Adaptively selected context window

Return type:

ContextWindow

Example

>>> window = create_adaptive_window(items, max_tokens=1000)
kerb.context.deduplicate_context(items, similarity_threshold=0.9)[source]

Remove duplicate or highly similar context items.

Parameters:
  • items (List[ContextItem]) – List of context items

  • similarity_threshold (float) – Threshold for considering items duplicates (0-1)

Returns:

Deduplicated items

Return type:

List[ContextItem]

Example

>>> unique_items = deduplicate_context(items, similarity_threshold=0.85)
kerb.context.reorder_context(items, strategy='chronological')[source]

Reorder context items using specified strategy.

Parameters:
  • items (List[ContextItem]) – List of context items

  • strategy (Union[ReorderStrategy, str]) – Reordering strategy (ReorderStrategy enum or string: “chronological”, “priority”, “relevance”, “alternating”)

Returns:

Reordered items

Return type:

List[ContextItem]

Examples

>>> from kerb.core.enums import ReorderStrategy
>>> reordered = reorder_context(items, strategy=ReorderStrategy.PRIORITY)
kerb.context.merge_context_windows(windows, max_tokens=None, deduplication=True)[source]

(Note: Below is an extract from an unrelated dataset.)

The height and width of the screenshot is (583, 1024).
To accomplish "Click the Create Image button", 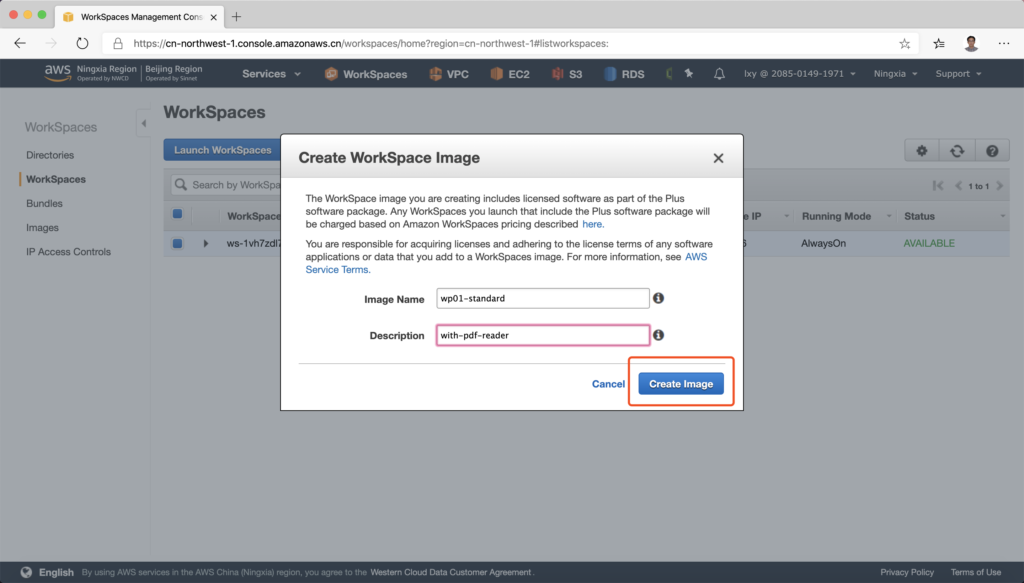I will point(681,384).
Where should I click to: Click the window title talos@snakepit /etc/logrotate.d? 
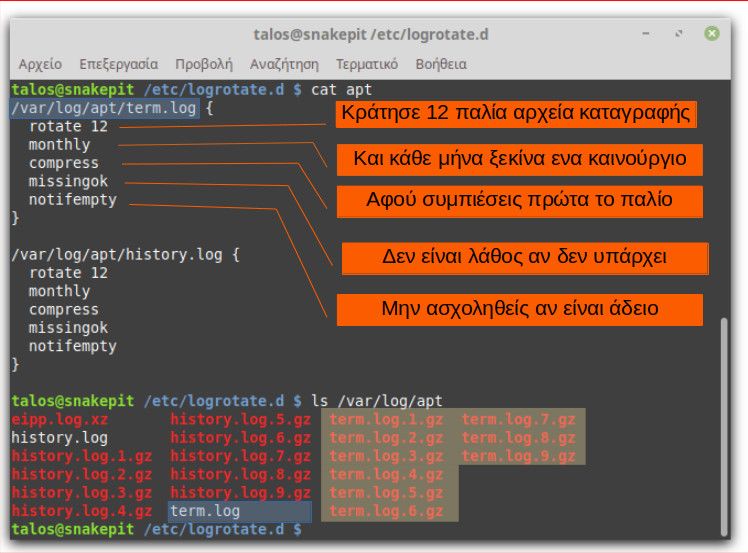tap(370, 34)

Merge multiple context windows into one.

Parameters:
  • windows (List[ContextWindow]) – List of context windows to merge

  • max_tokens (Optional[int]) – Maximum tokens for merged window

  • deduplication (bool) – Whether to deduplicate items

Returns:

Merged context window

Return type:

ContextWindow

Example

>>> merged = merge_context_windows([window1, window2], max_tokens=2000)
kerb.context.optimize_context_for_query(window, query, max_tokens, relevance_weight=0.7, diversity_weight=0.3)[source]

Optimize context window for a specific query.

Parameters:
  • window (ContextWindow) – Context window to optimize

  • query (str) – Query to optimize for

  • max_tokens (int) – Maximum tokens allowed

  • relevance_weight (float) – Weight for relevance scoring

  • diversity_weight (float) – Weight for diversity scoring

Returns:

Optimized context window

Return type:

ContextWindow

Example

>>> optimized = optimize_context_for_query(window, "What is AI?", max_tokens=1000)
kerb.context.format_context_window(window, format_template=None, include_metadata=False)[source]

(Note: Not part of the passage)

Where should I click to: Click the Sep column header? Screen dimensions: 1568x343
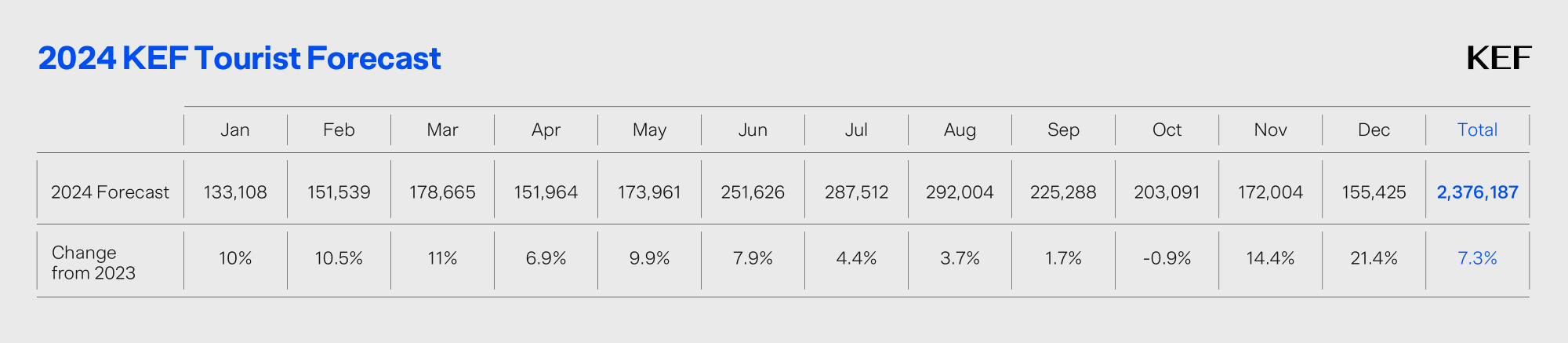point(1063,130)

Format context window for LLM consumption.

Parameters:
  • window (ContextWindow) – Context window to format

  • format_template (Optional[str]) – Custom format template

  • include_metadata (bool) – Whether to include item metadata

Returns:

Formatted context string

Return type:

str

Example

>>> formatted = format_context_window(window)
kerb.context.context_to_messages(window, system_prefix=None)[source]

Convert context window to chat message format.

Parameters:
Returns:

List of message dictionaries

Return type:

List[Dict[str, str]]

Example

>>> messages = context_to_messages(window, system_prefix="You are a helpful assistant.")
kerb.context.extract_context_summary(window)[source]

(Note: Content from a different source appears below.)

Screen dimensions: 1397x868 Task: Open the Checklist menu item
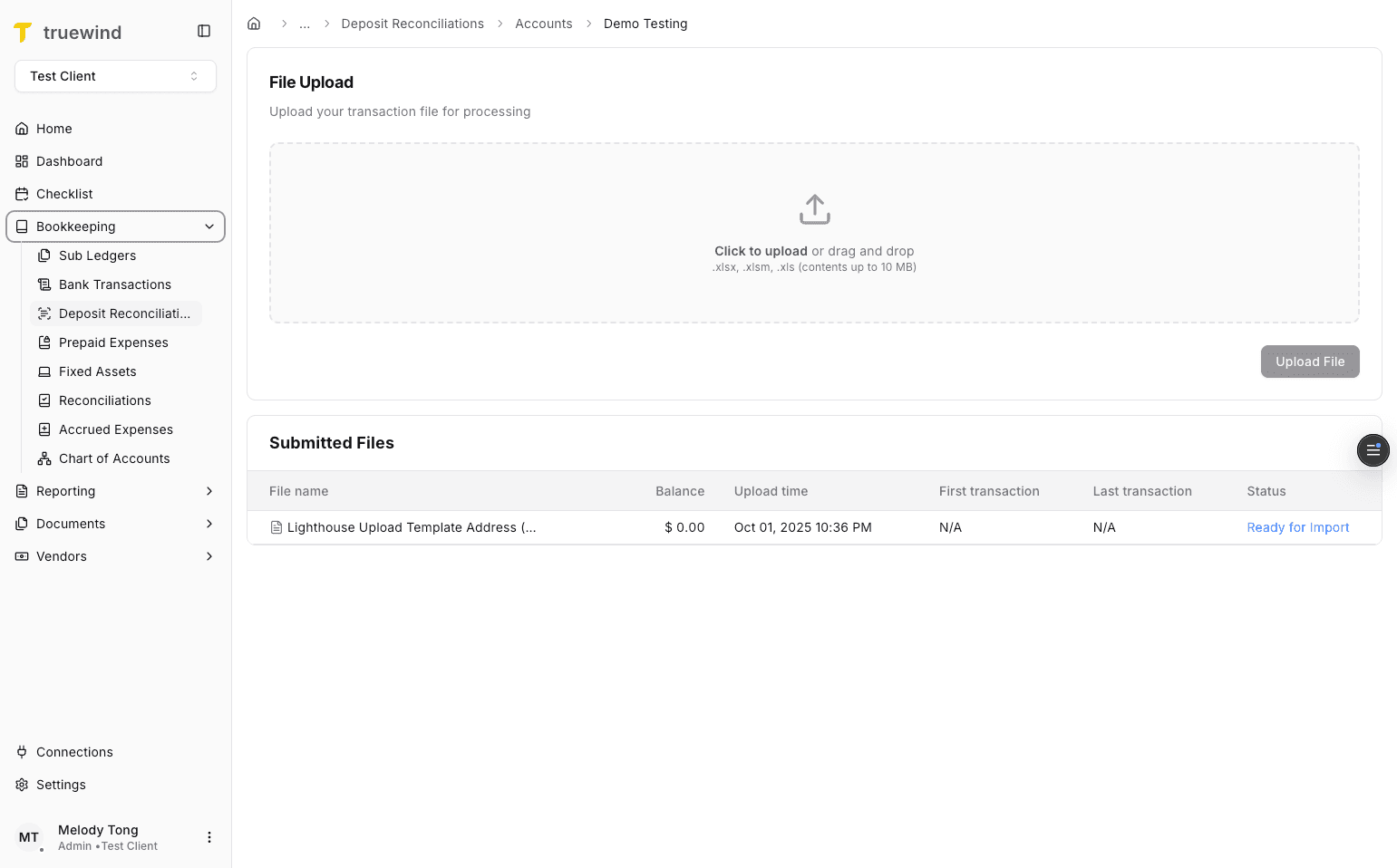(x=64, y=194)
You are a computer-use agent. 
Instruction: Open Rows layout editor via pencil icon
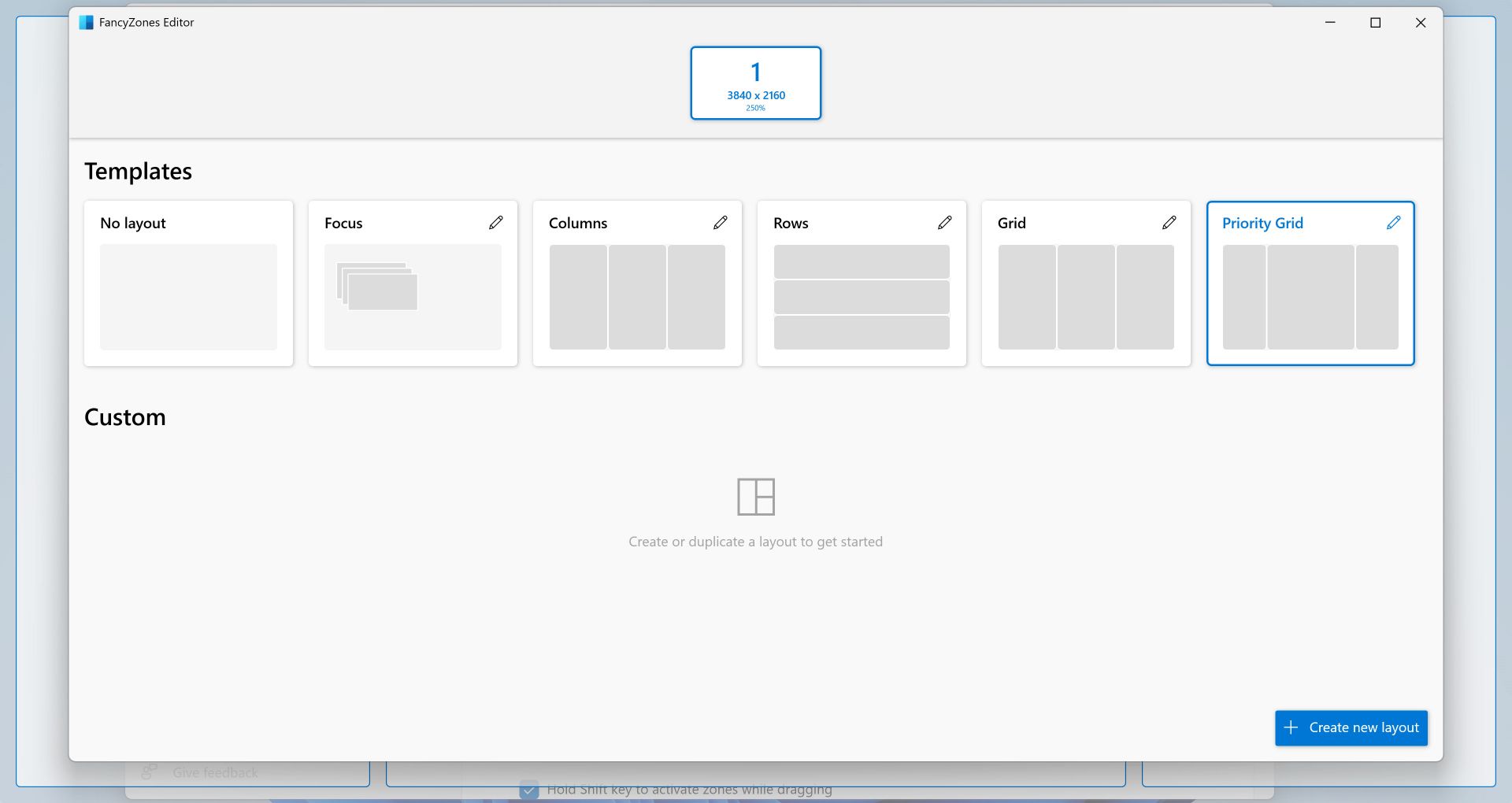(944, 223)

Extract summary of context window contents.

Parameters:

window (ContextWindow) – Context window to summarize

Returns:

Summary of context window

Return type:

str

Example

>>> summary = extract_context_summary(window)
>>> print(summary)
kerb.context.assign_priorities(items, priority_fn)[source]

Assign priorities to context items using custom function.

Parameters:
Returns:

Items with updated priorities

Return type:

List[ContextItem]

Example

>>> items = assign_priorities(items, lambda x: len(x.content) / 100)
kerb.context.priority_by_recency(items)[source]

Assign priorities based on recency (newer = higher priority).

Parameters:

items (List[ContextItem]) – List of context items

Returns:

Items with recency-based priorities

Return type:

List[ContextItem]

kerb.context.priority_by_relevance(items, query, relevance_fn=None)[source]

Assign priorities based on relevance to query.

Parameters:
Returns:

Items with relevance-based priorities

Return type:

List[ContextItem]

Example

>>> items = priority_by_relevance(items, "machine learning")
kerb.context.priority_by_diversity(items, similarity_fn=None)[source]

Assign priorities to maximize diversity (MMR-style).

Parameters:
Returns:

Items with diversity-based priorities

Return type:

List[ContextItem]

Context window management and token budget tracking.